I understand that if I am a natural person I should determine my net worth for purposes of these representations by calculating the difference between my total assets and total liabilities. I understand this calculation must exclude the value of my primary residence and may exclude any indebtedness secured by my primary residence (up to an amount equal to the value of my primary residence). In the case of fiduciary accounts, net worth and/or income suitability requirements may be satisfied by the beneficiary of the account or by the fiduciary, if the fiduciary directly or indirectly provides funds for the purchase of the Units.

I hereby represent and warrant that I meet the qualifications to purchase Units because (please mark one):

☐   I am a natural person, and the aggregate purchase price for the Units I am purchasing in the Offering does not exceed 10% of my net worth or annual income, whichever is greater.

☐   I am a non-natural person, and the aggregate purchase price for the Units I am purchasing in the Offering does not exceed 10% of my revenues or net assets, whichever is greater, for my most recently completed fiscal year.

☐   I am an accredited investor.

If you marked that you are an accredited investor, please mark as appropriate below.

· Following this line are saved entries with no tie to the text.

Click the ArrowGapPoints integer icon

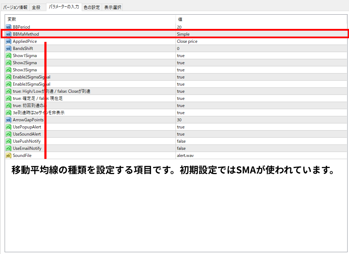tap(9, 120)
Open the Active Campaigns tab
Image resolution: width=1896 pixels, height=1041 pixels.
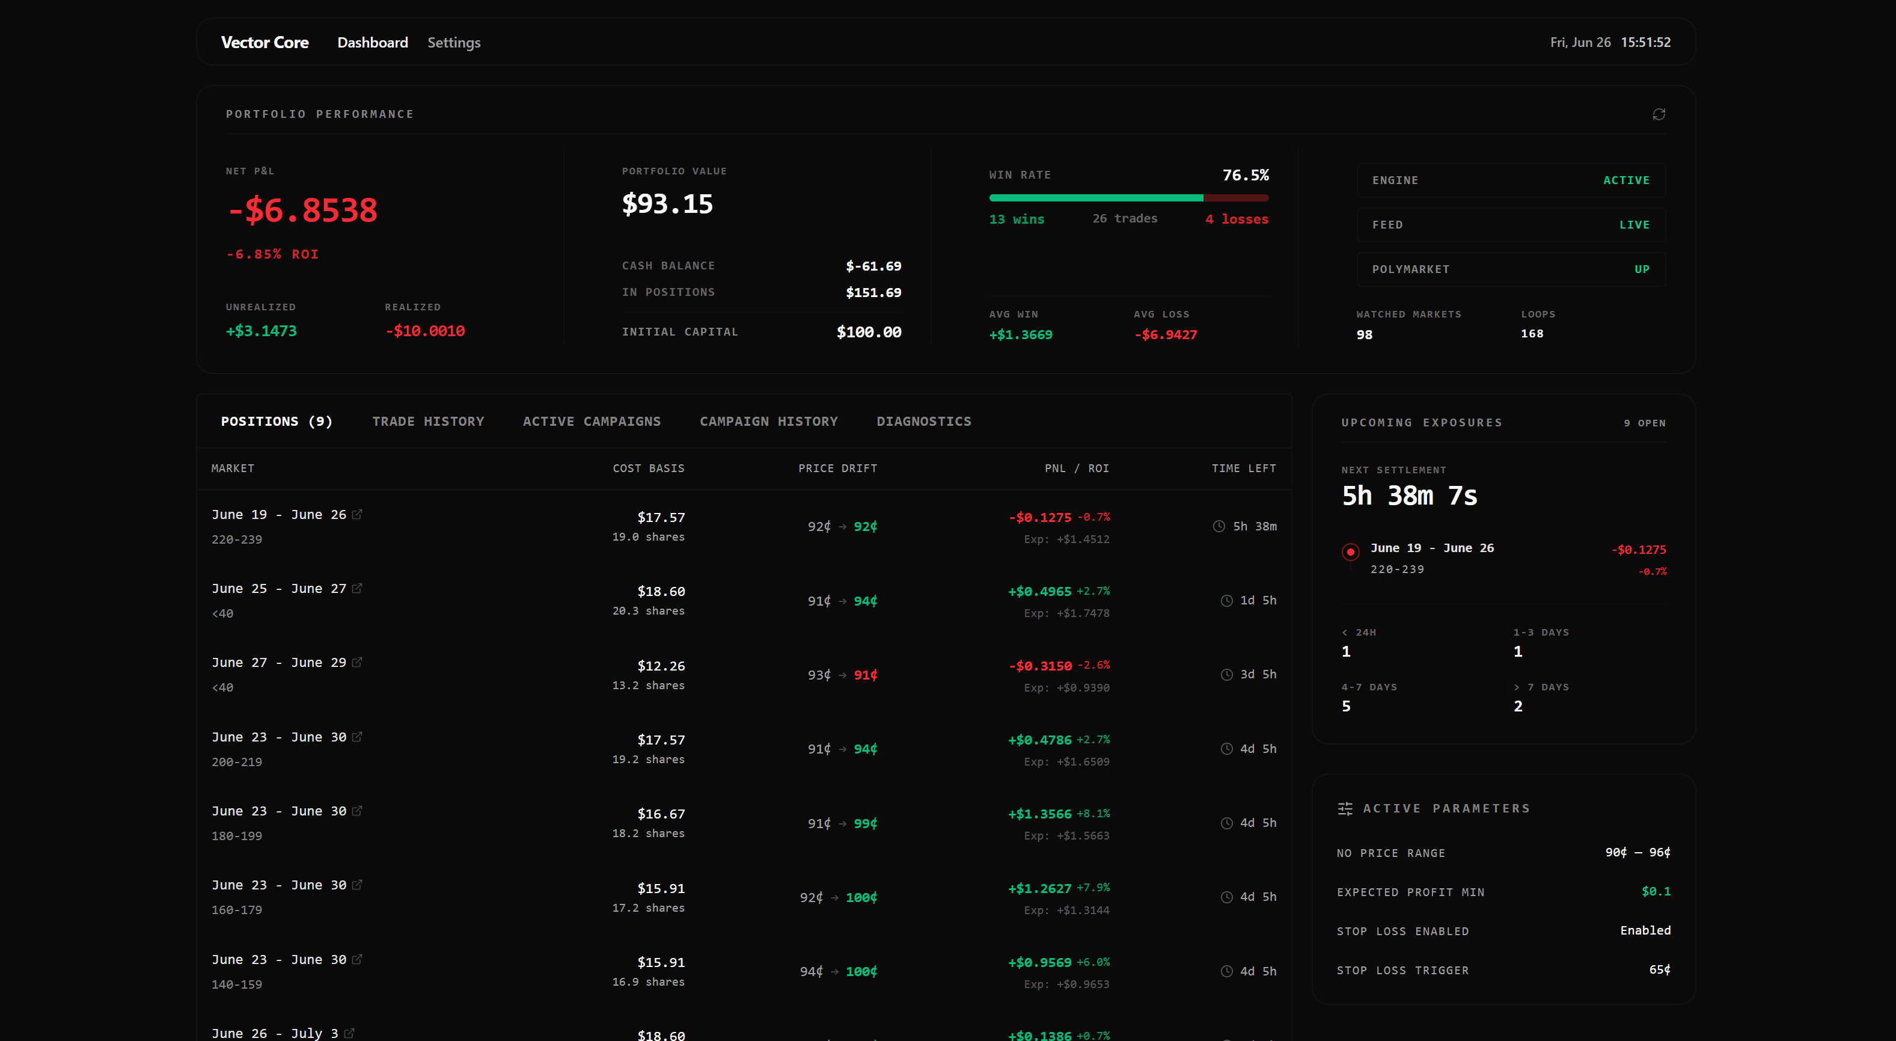(592, 421)
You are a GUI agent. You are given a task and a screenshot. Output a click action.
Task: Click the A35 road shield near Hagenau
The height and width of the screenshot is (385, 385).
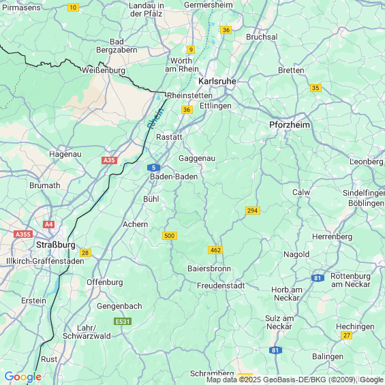tap(109, 160)
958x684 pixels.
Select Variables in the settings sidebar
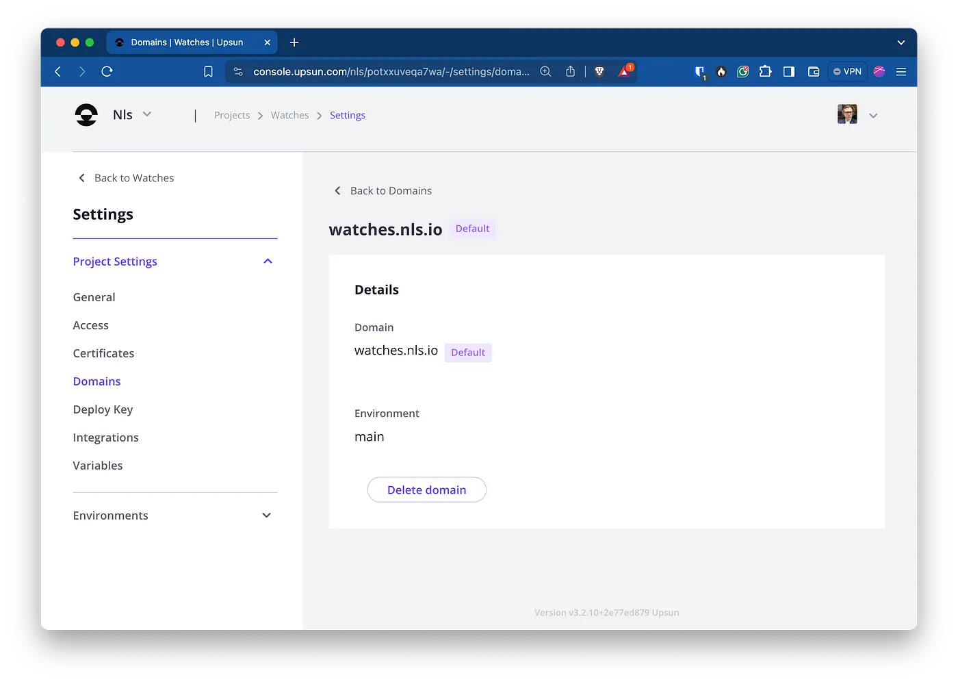[98, 466]
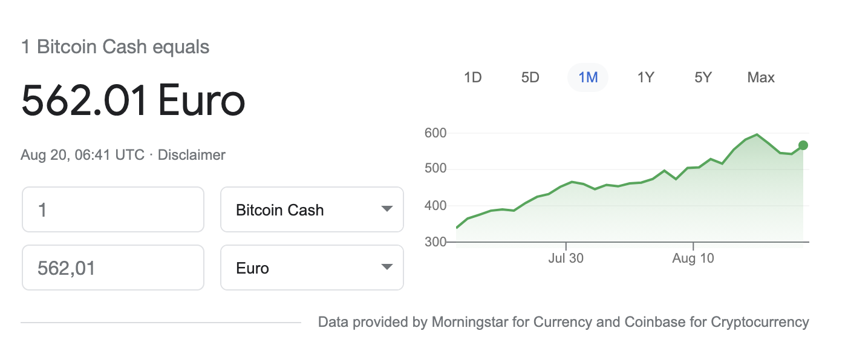Image resolution: width=848 pixels, height=345 pixels.
Task: Click the Euro dropdown arrow
Action: point(387,268)
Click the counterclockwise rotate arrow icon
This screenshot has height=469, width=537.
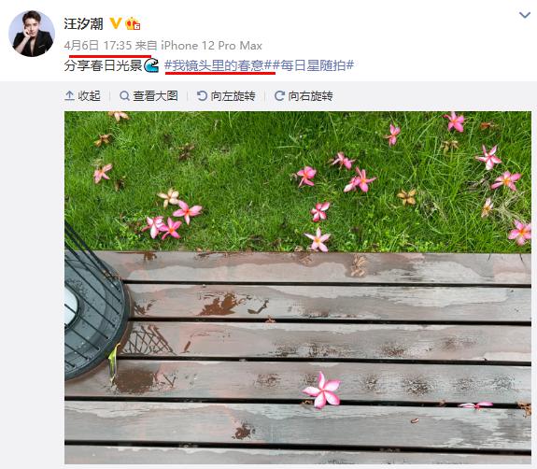point(202,96)
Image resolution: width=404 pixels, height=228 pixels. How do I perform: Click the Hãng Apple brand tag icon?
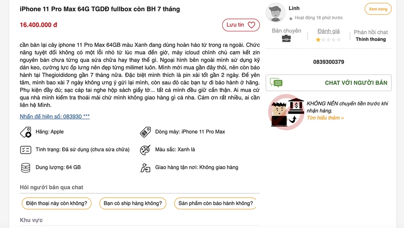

If a natural person, I hereby represent and warrant that (mark as appropriate):

 

  

(a) That I have an individual net worth, or joint net worth with my spouse, of more than $1,000,000; or


  

(b) That I have individual income in excess of $200,000 or joint income with my spouse in excess of $300,000, in each of the two most recent years and I have a reasonable expectation of reaching the same income level in the current year.

If other than a natural person, I represent and warrant that I am: (mark as appropriate):

 

  

(a) a corporation, Massachusetts or similar business trust, partnership, or organization described in Code Section 501(c)(3), not formed for the specific purpose of acquiring the Units, with total assets over $5,000,000;

  

(b) a trust, with total assets over $5,000,000, not formed for the specific purpose of acquiring the Units and whose purchase is directed by a person who has such knowledge and experience in financial and business matters that he or she is capable of evaluating the merits and risks of an investment in the Units as described in Rule 506(b)(2)(ii) under the Act;.

  

(c) a broker-dealer registered under Section 15 of the Securities Exchange Act of 1934, as amended;

  

(d) an investment company registered under the Investment Company Act of 1940, as amended (the “Investment Company Act”) or a business development company (as defined in Section 2(a)(48) of the Investment Company Act);

  

(e) a small business investment company licensed by the Small Business Administration under Section 301(c) or (d) or the Small Business Investment Act of 1958, as amended

  

(f) an employee benefit plan within the meaning of ERISA, if the investment decision is made by a plan fiduciary (as defined in Section 3(21) of ERISA), which is either a bank, savings and loan association, insurance company, or registered investment advisor, or if such employee benefit plan has total assets over $5,000,000 or, if a self-directed plan, with investment decisions made solely by persons who are accredited investors;

  

(g) a private business development company (as defined in Section 202(a)(22) of the Investment Advisers Act of 1940, as amended);

  

(h) a bank as defined in Section 3(a)(2) of the Securities Act, any savings and loan association or other institution as defined in Section 3(a)(5)(A) of the Securities Act whether acting in its individual or fiduciary capacity, or any insurance company as defined in Section 2 (a) (13) of the Securities Act;

  

(i) a plan established and maintained by a state, its political subdivisions, or any agency or instrumentality of a state or its political subdivisions, for the benefit of its employees, if such plan has total assets of more than $5,000,000; or

  

(j) an entity in which all of the equity owners are accredited investors.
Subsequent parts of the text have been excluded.